━━━━━ Exercise materials ━━━━━

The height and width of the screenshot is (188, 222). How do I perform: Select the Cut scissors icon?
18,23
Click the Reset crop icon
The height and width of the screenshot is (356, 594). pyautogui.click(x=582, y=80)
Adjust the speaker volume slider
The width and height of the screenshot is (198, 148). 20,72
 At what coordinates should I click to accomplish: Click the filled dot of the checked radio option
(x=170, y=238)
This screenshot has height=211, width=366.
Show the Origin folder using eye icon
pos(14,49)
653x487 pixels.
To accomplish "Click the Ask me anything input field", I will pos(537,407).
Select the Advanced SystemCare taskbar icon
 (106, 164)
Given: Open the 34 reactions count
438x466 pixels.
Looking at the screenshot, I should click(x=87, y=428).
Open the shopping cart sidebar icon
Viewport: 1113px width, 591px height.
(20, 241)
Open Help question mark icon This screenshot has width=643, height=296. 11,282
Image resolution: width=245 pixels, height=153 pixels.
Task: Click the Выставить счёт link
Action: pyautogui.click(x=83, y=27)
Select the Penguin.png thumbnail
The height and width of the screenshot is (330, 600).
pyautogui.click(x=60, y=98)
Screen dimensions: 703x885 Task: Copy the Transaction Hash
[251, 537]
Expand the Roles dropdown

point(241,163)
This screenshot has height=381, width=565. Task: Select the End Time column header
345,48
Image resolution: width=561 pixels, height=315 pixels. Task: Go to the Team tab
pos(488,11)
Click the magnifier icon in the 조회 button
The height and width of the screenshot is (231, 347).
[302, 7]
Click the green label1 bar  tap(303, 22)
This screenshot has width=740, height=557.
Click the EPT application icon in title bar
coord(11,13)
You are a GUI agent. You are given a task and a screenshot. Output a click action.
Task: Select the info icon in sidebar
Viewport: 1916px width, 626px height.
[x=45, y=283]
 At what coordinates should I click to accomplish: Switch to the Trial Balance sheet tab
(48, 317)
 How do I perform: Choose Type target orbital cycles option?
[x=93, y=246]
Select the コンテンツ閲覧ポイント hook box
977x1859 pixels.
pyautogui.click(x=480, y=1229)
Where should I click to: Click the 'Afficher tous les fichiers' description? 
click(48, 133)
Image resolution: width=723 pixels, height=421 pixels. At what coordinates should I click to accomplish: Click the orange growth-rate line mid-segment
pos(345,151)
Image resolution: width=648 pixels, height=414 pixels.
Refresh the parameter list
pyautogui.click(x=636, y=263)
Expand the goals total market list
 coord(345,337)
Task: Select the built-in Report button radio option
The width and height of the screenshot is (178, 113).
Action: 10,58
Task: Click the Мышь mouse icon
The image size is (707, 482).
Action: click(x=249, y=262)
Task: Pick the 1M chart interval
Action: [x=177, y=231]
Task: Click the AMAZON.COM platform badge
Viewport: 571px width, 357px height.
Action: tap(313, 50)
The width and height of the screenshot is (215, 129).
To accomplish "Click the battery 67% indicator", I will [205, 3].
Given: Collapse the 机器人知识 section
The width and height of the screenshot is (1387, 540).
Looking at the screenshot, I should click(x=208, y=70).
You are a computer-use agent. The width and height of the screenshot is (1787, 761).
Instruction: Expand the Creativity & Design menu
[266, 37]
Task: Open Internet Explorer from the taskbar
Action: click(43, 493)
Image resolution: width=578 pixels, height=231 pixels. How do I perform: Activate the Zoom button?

━━━━━

▶ **Work task**:
For the span from the line containing "Refresh the parameter list" through the last line of the entries above, transcribe each line exactly and leave out everything else.

▶ **Written response**:
Refresh the parameter list
pyautogui.click(x=636, y=263)
Expand the goals total market list
 coord(345,337)
Task: Select the built-in Report button radio option
The width and height of the screenshot is (178, 113).
Action: 10,58
Task: Click the Мышь mouse icon
The image size is (707, 482).
Action: click(x=249, y=262)
Task: Pick the 1M chart interval
Action: [x=177, y=231]
Task: Click the AMAZON.COM platform badge
Viewport: 571px width, 357px height.
Action: tap(313, 50)
The width and height of the screenshot is (215, 129).
To accomplish "Click the battery 67% indicator", I will [205, 3].
Given: Collapse the 机器人知识 section
The width and height of the screenshot is (1387, 540).
Looking at the screenshot, I should click(x=208, y=70).
You are a computer-use agent. The width and height of the screenshot is (1787, 761).
Instruction: Expand the Creativity & Design menu
[266, 37]
Task: Open Internet Explorer from the taskbar
Action: click(43, 493)
Image resolution: width=578 pixels, height=231 pixels. How do I perform: Activate the Zoom button?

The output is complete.